Approaching the Congotown police depot across from the old German Embassy in Sinkor, I saw, sitting on the ground on the sidewalk, someone whom I recognized as Charles Gbenyon and another employee of ELBC. The two were guarded by three AFL soldiers. As I slowed to stop one of the soldiers approached the jeep and said, pointing at Charles Gbenyon: “Chief, this man came to the mansion this morning with the rebels. He was taking pictures.” I descended the jeep, taking precaution from possible snapper fire, I asked the young officer, a Lieutenant, if anyone saw Mr. Gbenyon with arms. “No,” replied one of the soldiers, “but he came with the rebels, he had a TV camera taking pictures at the mansion.”

I told the soldiers that journalists are people who report news stories and that we all know Charles Gbenyon to be a journalist; and, because he was at the mansion grounds with the rebels and a TV camera does not mean he is a rebel. The soldiers, understandably, were angry having being in a gun battle with the rebel forces a few hours earlier. With rank of Major in the AFL, I ordered the junior officers to release the two men immediately. They did.

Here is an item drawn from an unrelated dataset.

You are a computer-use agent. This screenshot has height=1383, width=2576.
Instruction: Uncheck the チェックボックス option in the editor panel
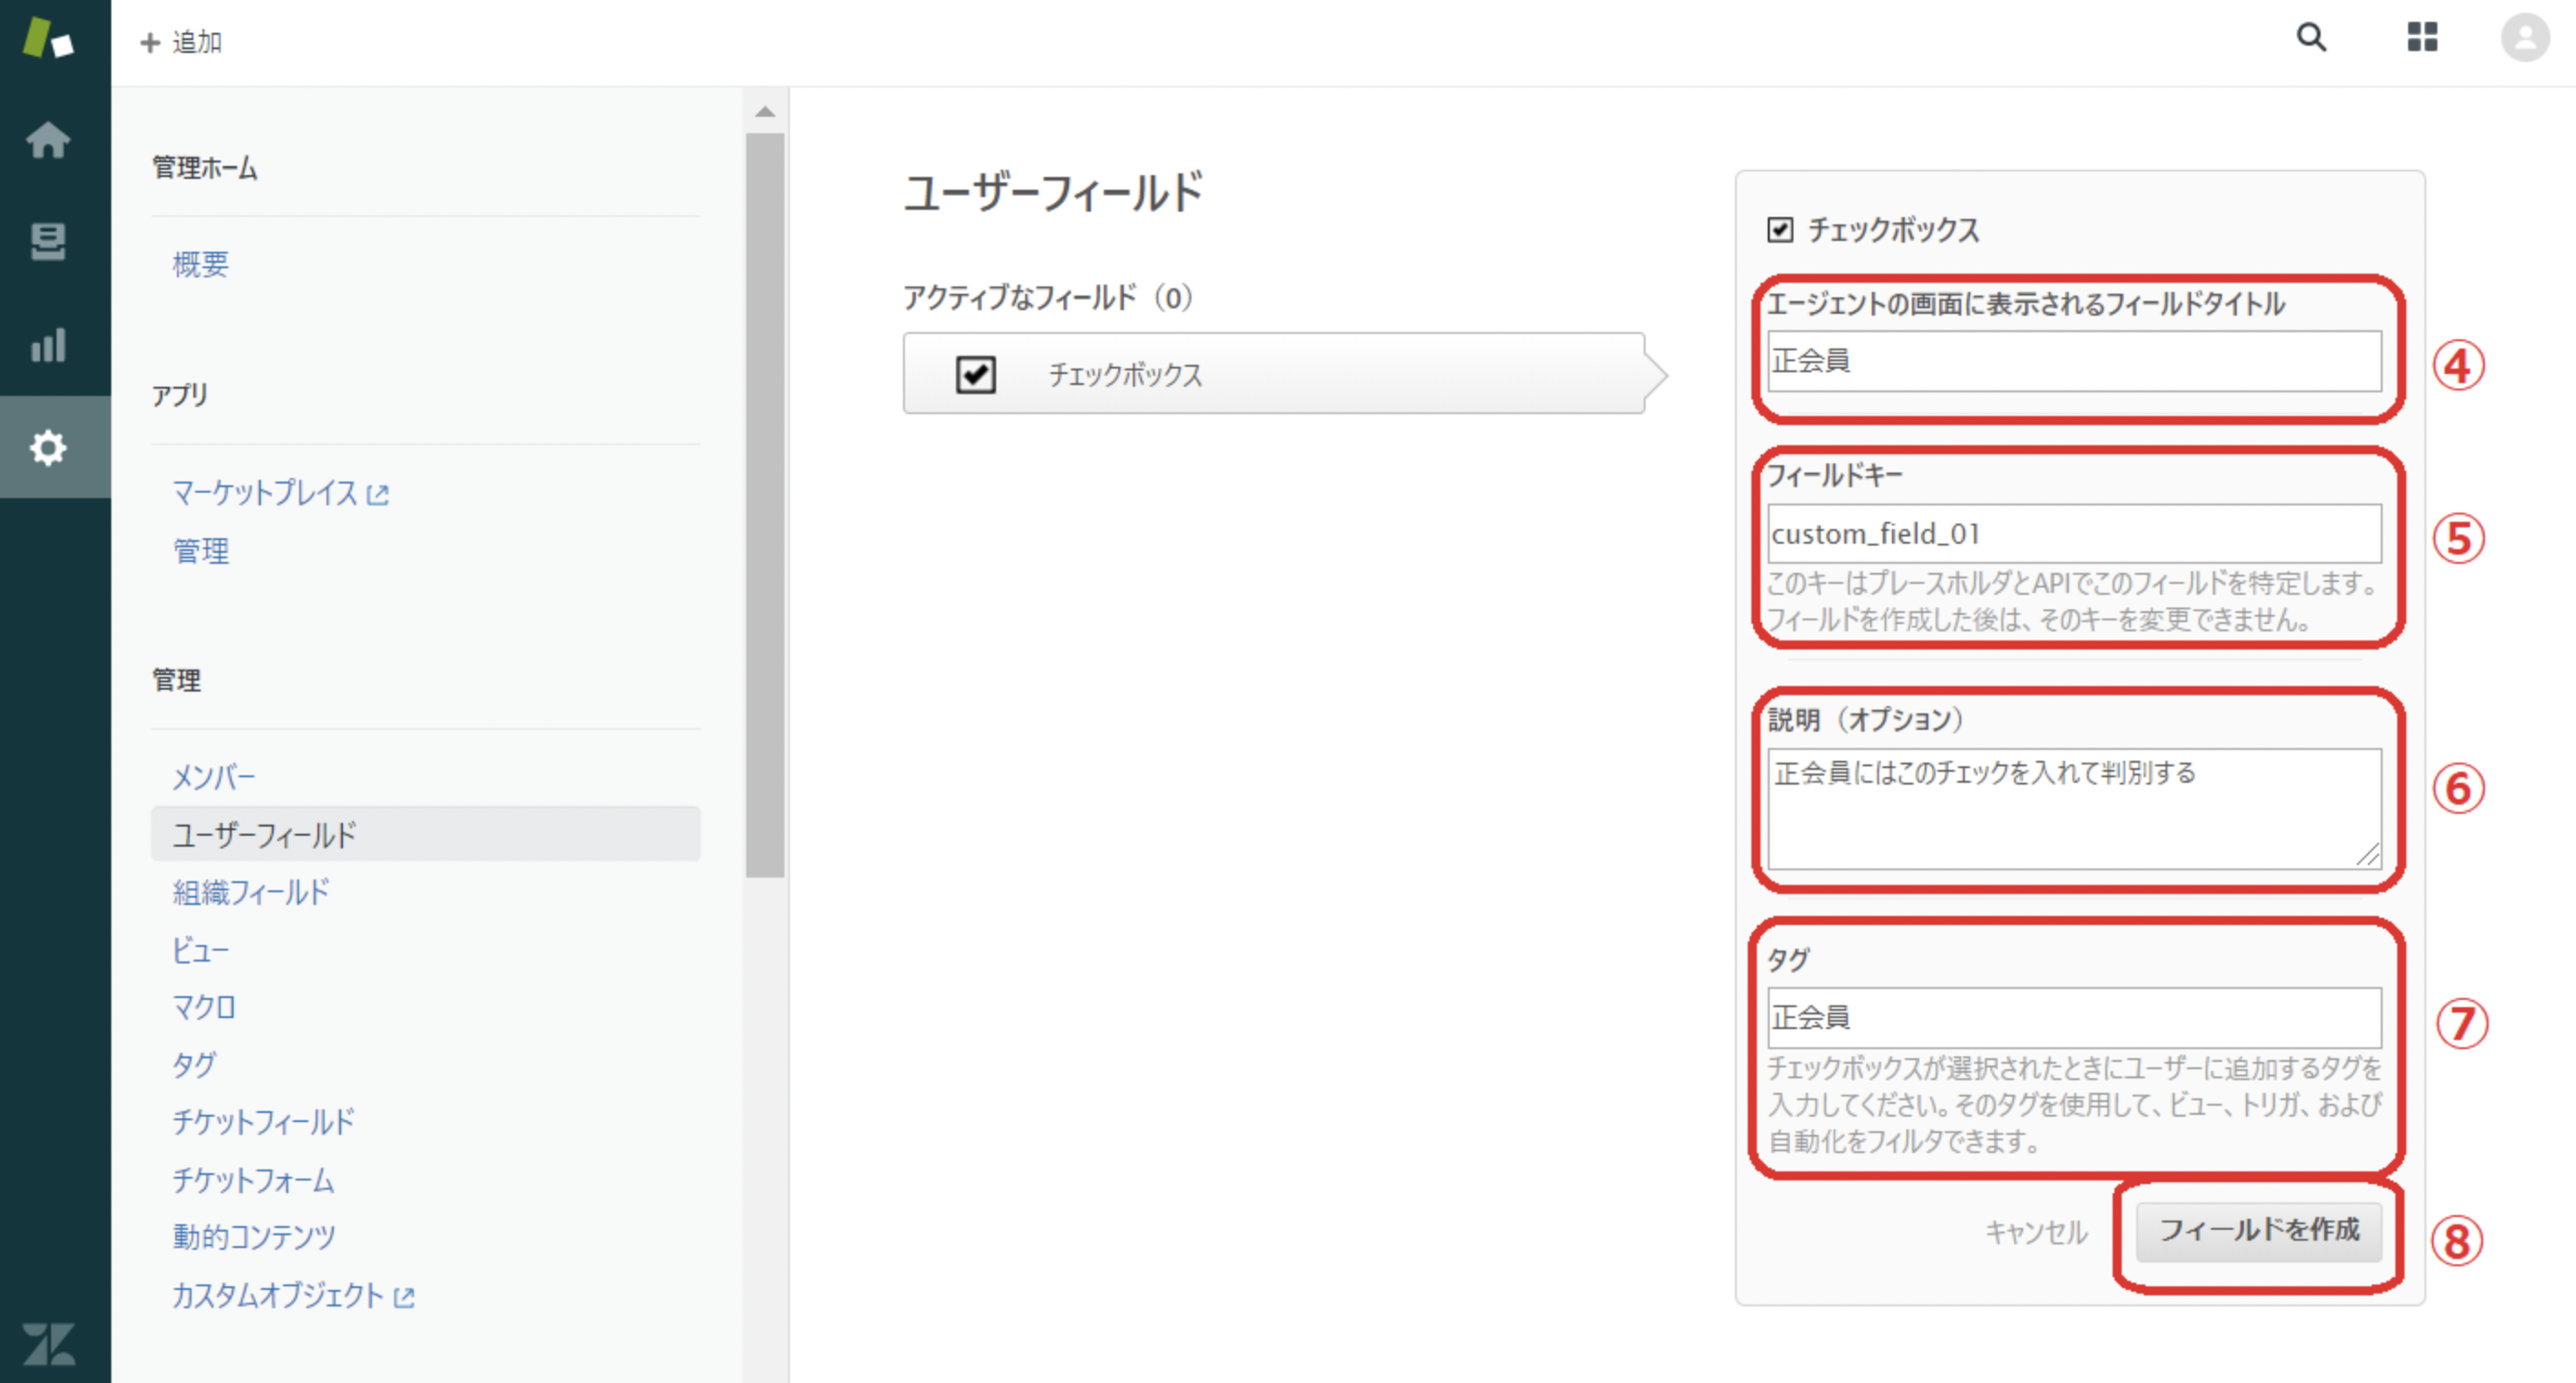(1780, 230)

I instructed the two junior officers riding with me in the jeep to put Charles Gbenyon and his colleague into my red Toyota jeep. In the wake of the uncertainty in Monrovia, I drove toward central Monrovia and drove both Charles Gbenyon and the other ELBC employee to their respective homes. I drove Charles Gbenyon to the home of his parents, Mr. and Mrs. Lawrence Gbenyon, in Saye Town, across the bridge. This was on Tuesday, November 12, 1985, the day of the failed Quiwonkpa coup in Monrovia.

I delivered Charles Gbenyon to his mother, Mrs. L. V. Gbenyon, now deceased. I told Mrs. Gbenyon to make sure Charles Gbenyon does not leave the house until I say it was safe for him to do so. “If anybody comes here looking for Charles, please call me,” I adviced Mrs. L.V. Gbenyon, Charles’ mother.  My parting words to Charles Gbenyon as I left his mother’s house were: “Do not leave this house until you hear from me.” These were my exact words to Charles Gbenyon as I left his parent’s home Tuesday, November 12, 1985.

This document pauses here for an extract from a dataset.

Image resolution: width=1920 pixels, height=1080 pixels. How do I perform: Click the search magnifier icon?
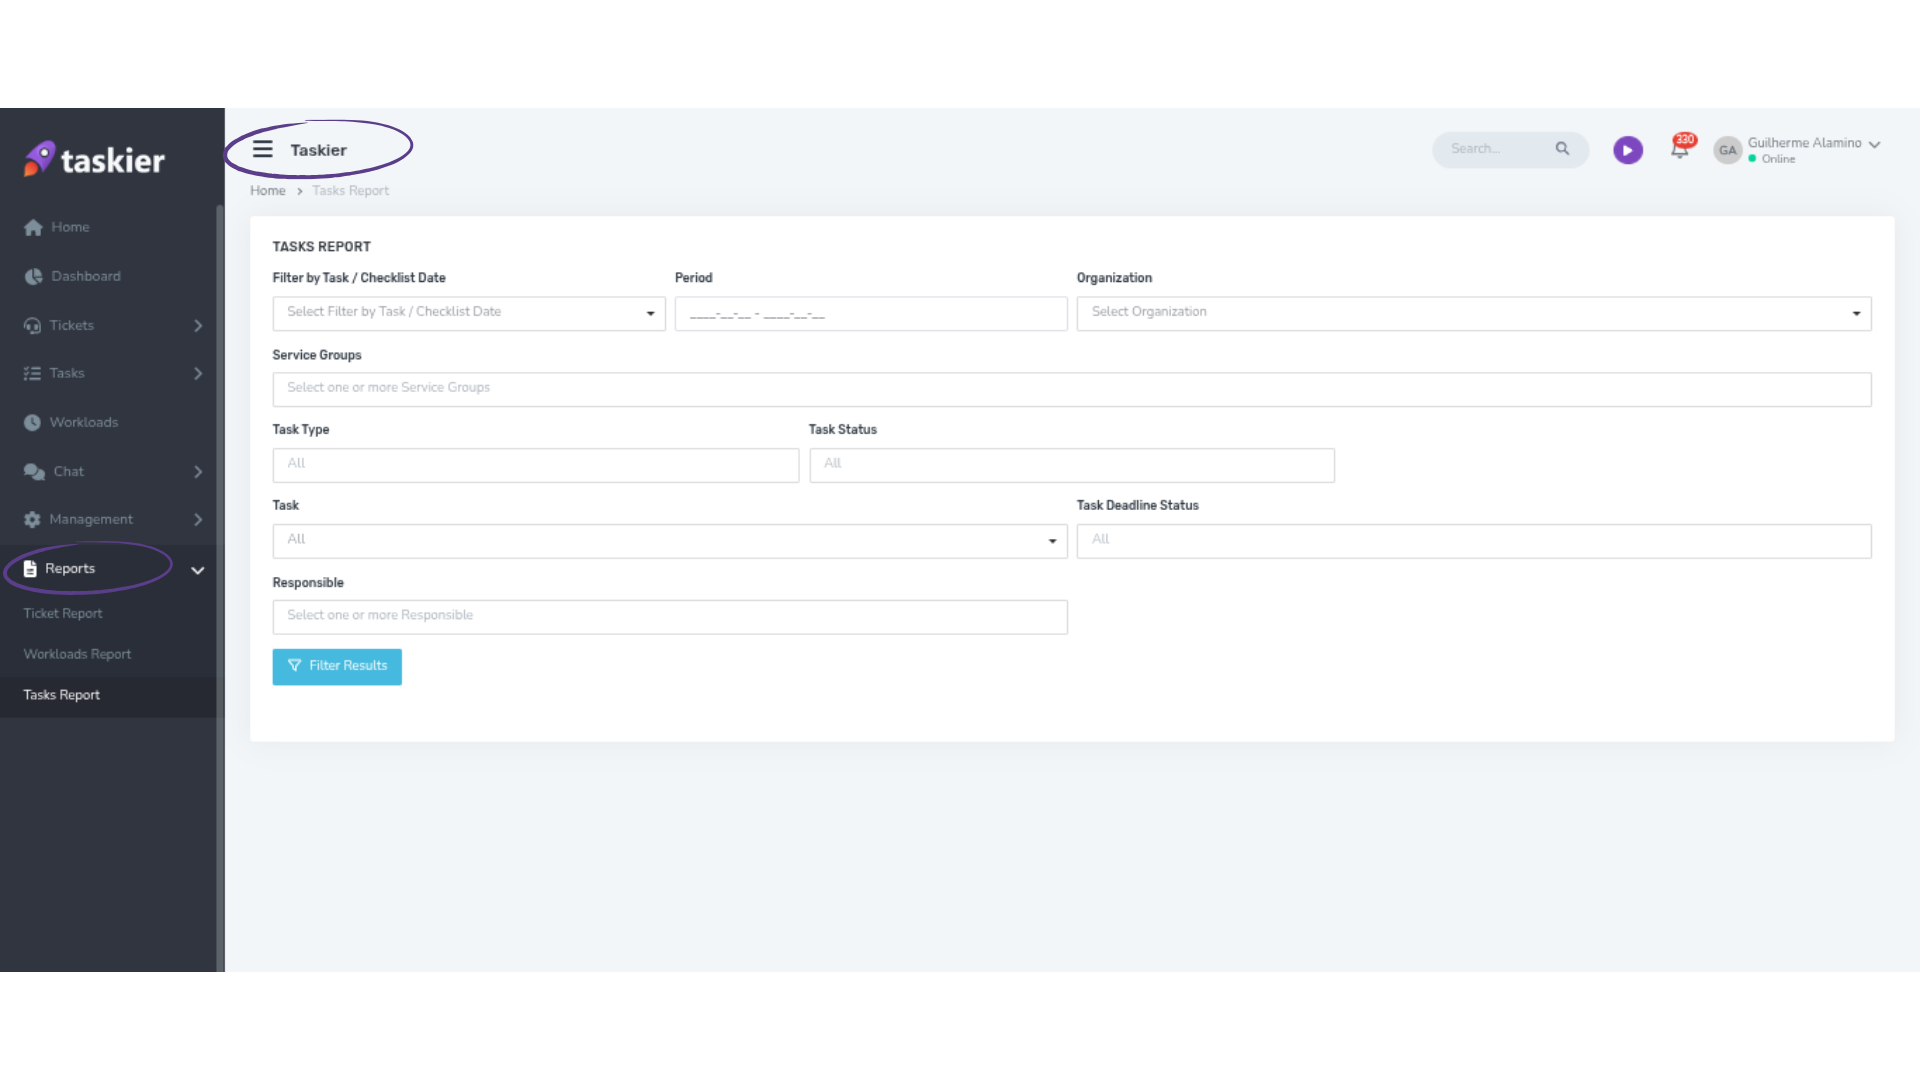point(1562,149)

For several days thereafter, Liberia, especially Monrovia was tense while General Quiwonkpa and his retreating National Patriotic forces remained at large. On Friday, November 15, 1985, General Quiwonkpa was captured and killed. On Saturday morning, November 16, 1985, after the capture of General Quiwonkpa, President Doe, until the capture of General Quiwonkpa confined to the Executive Mansion, decided to tour the ELBC radio and TV station, site of the fiercest battle between government and rebel patriotic forces.

I learned later that Saturday afternoon (November 16, 1985), at about 5:00 P.M., from Charles Gbenyon’s sister, mother of one of my children, that Charles Gbenyon was arrested earlier in the day at the ELBC radio station during President Doe’s tour of the facility and killed. Until his sister told me what happened, no member of the Gbenyon family ever contacted me despite my advise to Charles Gbenyon himself and his mother, four days earlier on Tuesday, November 12, 1985, not to venture out of the house without hearing from me.

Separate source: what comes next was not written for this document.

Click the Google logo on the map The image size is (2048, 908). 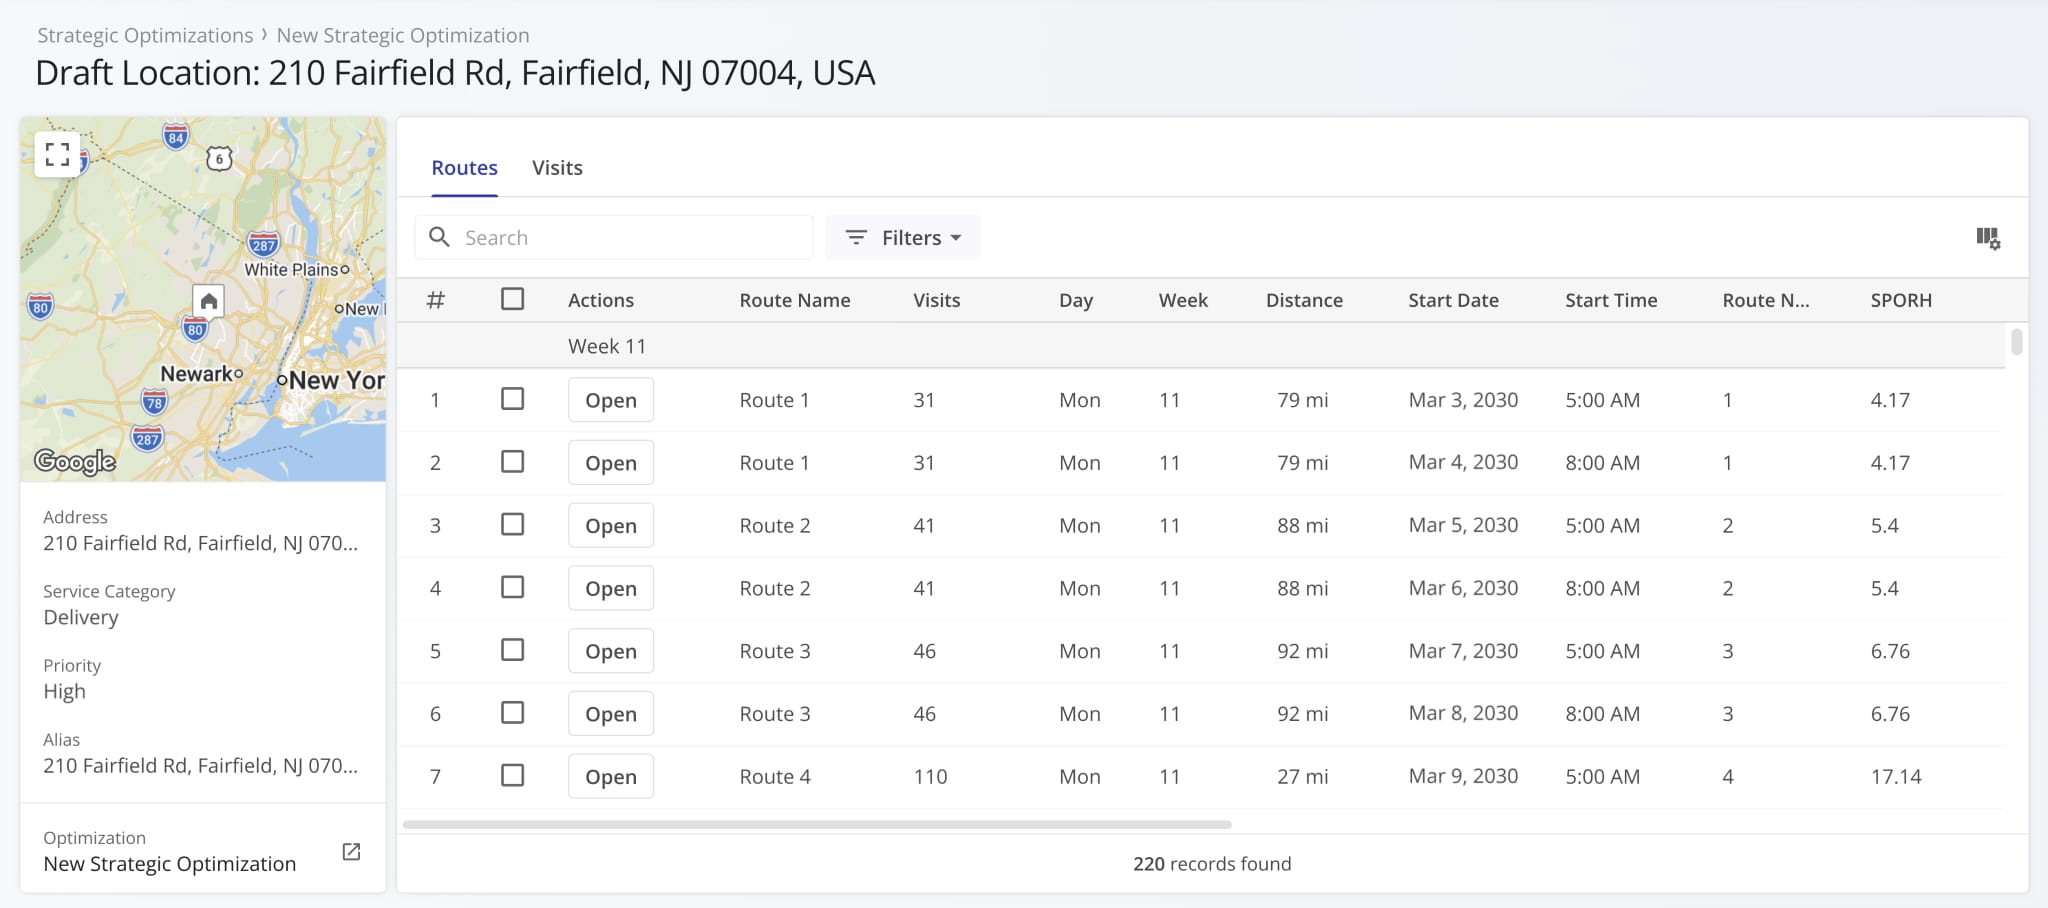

I repeat, from the day I delivered Charles Gbenyon’s living body to his mother, Mrs. L. V. Gbenyon, at the home of his parents in Saye Town, Bushrod Island, on Tuesday, November 12, 1985 and cautioned him not to venture out of the house without first contacting me, no member of the Gbenyon family ever contacted me until Saturday, November 16, 1985 at about 5:00 P.M. when his sister informed me that her brother was arrested earlier in the day at ELBC and was reportedly killed.      

I have survived many adversities that have come my way in life, partly because I have always maintained an open mind relative to any situation despite the circumstance. In any given situation I have always deferred to my better judgment

The disinformation and slander disseminated around the world about me by the Truth and Reconciliation Commission are horrific and damaging, to say the least. I am at a loss as to why, safe for speculation, the Truth and Reconciliation Commission would compromise the integrity and credibility of this national establishment in a bid to destroy George Boley.